This article documents notable spaceflight events during the year 2022. For the second year in a row, new records were set for the most orbital launch attempts and the most successful orbital launches in a year.

Overview

Exploration of the Solar System 
NASA continued the mission of the Juno spacecraft at Jupiter by conducting a flyby of Europa on 29 September 2022.

In Mars exploration, the European Space Agency (ESA) had partnered with Roscosmos to launch the Rosalind Franklin rover using the Kazachok lander as part of ExoMars 2022. In March 2022, the launch was cancelled in the wake of the Russian invasion of Ukraine and the subsequent suspension of ESA–Roscosmos cooperation on ExoMars.

On 3 October 2022, the Indian Space Research Organisation released a statement that all attempts to revive their Mars Orbiter Mission (MOM), also called Mangalyaan, had failed and officially declared it dead citing the loss of fuel and battery power to the probe's instruments.

On 20 December 2022, NASA announced that the InSight lander had lost communications with Earth on 15 December 2022, with the end of the mission being declared on 21 December 2022.

Lunar exploration 

NASA's CAPSTONE lunar orbiter launched on June 28 and arrived in lunar orbit on 14 November 2022.

Artemis 1, the first flight of NASA's Space Launch System (SLS) and the first lunar mission for Orion, was launched on November 16, 2022. Artemis 1 transported as secondary payloads many small lunar research spacecraft. Japan launched the OMOTENASHI lunar lander as a secondary payload of the Artemis 1 mission; contact with OMOTENASHI was lost and the mission failed before the landing sequence to the lunar surface had begun.

The United States planned to also launch a number of commercial lunar landers and rovers. As part of NASA's Commercial Lunar Payload Services program, the launch of Astrobotic Technology's Peregrine lander and Intuitive Machines' Nova-C lander was scheduled. However, all the launches of US commercial lunar landers and rovers planned for 2022 were delayed to 2023.

On 4 August 2022, South Korea's first lunar orbiter Danuri was launched into space by a Falcon 9 rocket. The orbiter took several months to enter lunar orbit; lunar orbit insertion happened on 16 December 2022 (UTC).

On 11 December 2022 a Falcon 9 rocket launched the Hakuto-R Mission 1, a private Moon mission by the Japanese company ispace. Onboard the Hakuto-R lunar lander were the Lunar Excursion Vehicle 1 (LEV-1, also called Transformable Lunar Robot) lunar rover from Japan and the Rashid lunar rover flying the Emirates Lunar Mission. Landing to Moon was planned to occur in April 2023. The NASA lunar orbiter, Lunar Flashlight, was launched as piggyback payload.
───
** Work instructions **
A – Answer these questions from the 2022 spaceflight text:
(i) On what date did the Juno spacecraft fly by Europa?
(ii) Which rover was the European Space Agency to launch with Roscosmos as part of ExoMars 2022?
(iii) When did Danuri's lunar orbit insertion take place?
B – Transcribe the 2022 spaceflight text between "This article documents" and "cooperation on ExoMars.", inclusive.
The lines after the spaceflight text are separate material and have no connection to it.

** Listed records **
───
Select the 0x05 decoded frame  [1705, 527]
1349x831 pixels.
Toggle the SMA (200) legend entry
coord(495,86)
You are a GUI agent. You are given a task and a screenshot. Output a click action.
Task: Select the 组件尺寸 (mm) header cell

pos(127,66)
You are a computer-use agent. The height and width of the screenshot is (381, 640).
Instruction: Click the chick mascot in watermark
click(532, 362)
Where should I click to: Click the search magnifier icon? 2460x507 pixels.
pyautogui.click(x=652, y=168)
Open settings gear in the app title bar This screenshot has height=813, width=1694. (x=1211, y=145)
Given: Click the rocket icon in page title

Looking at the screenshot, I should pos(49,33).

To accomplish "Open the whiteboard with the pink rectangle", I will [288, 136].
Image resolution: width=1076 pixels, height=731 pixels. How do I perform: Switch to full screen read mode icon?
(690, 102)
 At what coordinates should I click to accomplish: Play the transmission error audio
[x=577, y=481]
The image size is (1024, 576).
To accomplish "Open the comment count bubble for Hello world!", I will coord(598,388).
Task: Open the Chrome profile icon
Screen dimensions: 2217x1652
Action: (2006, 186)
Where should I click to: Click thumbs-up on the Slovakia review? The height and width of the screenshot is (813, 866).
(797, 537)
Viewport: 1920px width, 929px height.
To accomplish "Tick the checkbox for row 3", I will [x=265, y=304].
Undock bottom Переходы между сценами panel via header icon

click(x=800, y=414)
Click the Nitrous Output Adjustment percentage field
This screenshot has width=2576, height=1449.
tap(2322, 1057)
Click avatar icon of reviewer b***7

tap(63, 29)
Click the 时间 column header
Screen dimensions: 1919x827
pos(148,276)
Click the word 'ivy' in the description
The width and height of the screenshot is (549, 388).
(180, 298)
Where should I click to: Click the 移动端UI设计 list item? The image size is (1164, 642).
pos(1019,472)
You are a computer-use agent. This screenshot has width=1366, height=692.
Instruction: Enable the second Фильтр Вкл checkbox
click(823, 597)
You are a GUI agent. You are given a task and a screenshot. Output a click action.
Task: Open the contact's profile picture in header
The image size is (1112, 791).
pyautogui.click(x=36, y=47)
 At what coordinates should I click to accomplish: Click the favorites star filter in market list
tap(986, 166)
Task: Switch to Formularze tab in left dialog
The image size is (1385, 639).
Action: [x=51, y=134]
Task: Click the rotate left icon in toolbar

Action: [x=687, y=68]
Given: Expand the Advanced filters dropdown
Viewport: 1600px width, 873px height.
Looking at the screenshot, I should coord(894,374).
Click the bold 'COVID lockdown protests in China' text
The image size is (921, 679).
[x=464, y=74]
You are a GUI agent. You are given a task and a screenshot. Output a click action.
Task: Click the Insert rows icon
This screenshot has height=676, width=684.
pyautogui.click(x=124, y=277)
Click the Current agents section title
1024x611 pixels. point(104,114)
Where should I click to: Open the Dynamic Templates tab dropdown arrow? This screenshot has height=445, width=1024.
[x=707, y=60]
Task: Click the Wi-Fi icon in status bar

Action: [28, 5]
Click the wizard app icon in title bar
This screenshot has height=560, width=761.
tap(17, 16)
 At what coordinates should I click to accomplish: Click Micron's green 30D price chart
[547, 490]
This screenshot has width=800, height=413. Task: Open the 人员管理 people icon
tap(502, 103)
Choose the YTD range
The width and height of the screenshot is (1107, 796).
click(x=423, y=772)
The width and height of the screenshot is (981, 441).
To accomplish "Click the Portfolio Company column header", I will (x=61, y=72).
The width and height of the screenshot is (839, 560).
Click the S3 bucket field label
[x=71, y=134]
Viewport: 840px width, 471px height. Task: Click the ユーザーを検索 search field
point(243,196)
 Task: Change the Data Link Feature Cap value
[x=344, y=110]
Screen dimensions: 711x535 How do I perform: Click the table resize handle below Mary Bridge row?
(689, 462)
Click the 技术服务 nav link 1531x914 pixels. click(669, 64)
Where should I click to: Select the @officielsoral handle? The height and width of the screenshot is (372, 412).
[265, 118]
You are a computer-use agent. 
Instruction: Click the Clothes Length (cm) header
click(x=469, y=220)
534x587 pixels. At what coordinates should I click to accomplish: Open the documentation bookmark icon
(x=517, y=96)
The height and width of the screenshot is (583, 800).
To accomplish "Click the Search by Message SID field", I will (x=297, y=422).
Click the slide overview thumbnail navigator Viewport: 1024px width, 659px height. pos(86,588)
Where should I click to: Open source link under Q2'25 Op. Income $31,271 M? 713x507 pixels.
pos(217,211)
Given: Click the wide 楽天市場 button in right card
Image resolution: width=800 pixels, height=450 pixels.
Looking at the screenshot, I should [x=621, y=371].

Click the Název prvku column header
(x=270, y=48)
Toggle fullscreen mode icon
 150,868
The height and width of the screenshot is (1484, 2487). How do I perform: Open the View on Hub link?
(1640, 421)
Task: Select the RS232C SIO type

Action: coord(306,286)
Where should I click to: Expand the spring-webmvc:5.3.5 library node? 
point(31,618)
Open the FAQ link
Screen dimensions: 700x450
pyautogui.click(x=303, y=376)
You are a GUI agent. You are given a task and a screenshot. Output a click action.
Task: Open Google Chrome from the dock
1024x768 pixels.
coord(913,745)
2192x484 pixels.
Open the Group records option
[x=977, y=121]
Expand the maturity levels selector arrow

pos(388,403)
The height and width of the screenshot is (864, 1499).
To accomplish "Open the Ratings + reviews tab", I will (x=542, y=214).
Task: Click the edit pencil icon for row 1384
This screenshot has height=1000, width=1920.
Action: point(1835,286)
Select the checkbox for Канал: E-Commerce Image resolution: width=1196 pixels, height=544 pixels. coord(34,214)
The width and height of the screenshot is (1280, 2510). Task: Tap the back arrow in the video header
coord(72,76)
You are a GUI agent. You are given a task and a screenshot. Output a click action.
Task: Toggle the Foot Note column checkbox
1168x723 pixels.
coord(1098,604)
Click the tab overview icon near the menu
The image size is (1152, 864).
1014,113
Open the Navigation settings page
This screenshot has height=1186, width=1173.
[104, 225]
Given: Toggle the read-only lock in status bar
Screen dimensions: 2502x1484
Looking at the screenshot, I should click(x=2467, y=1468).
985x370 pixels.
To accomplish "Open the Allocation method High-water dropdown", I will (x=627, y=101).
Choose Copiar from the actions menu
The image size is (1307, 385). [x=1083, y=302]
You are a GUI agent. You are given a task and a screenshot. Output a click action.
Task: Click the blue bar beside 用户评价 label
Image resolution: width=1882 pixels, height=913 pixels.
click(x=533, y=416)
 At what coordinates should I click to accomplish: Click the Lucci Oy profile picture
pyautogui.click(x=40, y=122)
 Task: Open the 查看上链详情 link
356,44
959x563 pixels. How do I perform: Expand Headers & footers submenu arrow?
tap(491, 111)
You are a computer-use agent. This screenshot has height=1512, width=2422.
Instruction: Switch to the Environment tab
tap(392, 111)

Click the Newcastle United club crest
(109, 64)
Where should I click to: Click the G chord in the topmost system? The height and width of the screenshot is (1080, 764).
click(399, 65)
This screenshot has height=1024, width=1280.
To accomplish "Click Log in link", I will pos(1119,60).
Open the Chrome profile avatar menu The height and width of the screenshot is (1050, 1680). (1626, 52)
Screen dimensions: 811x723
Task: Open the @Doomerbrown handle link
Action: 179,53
───
** Responses to the exercise **
A –
(i) 29 September 2022
(ii) The Rosalind Franklin rover
(iii) 16 December 2022 (UTC)

B –
This article documents notable spaceflight events during the year 2022. For the second year in a row, new records were set for the most orbital launch attempts and the most successful orbital launches in a year.

Overview

Exploration of the Solar System 
NASA continued the mission of the Juno spacecraft at Jupiter by conducting a flyby of Europa on 29 September 2022.

In Mars exploration, the European Space Agency (ESA) had partnered with Roscosmos to launch the Rosalind Franklin rover using the Kazachok lander as part of ExoMars 2022. In March 2022, the launch was cancelled in the wake of the Russian invasion of Ukraine and the subsequent suspension of ESA–Roscosmos cooperation on ExoMars.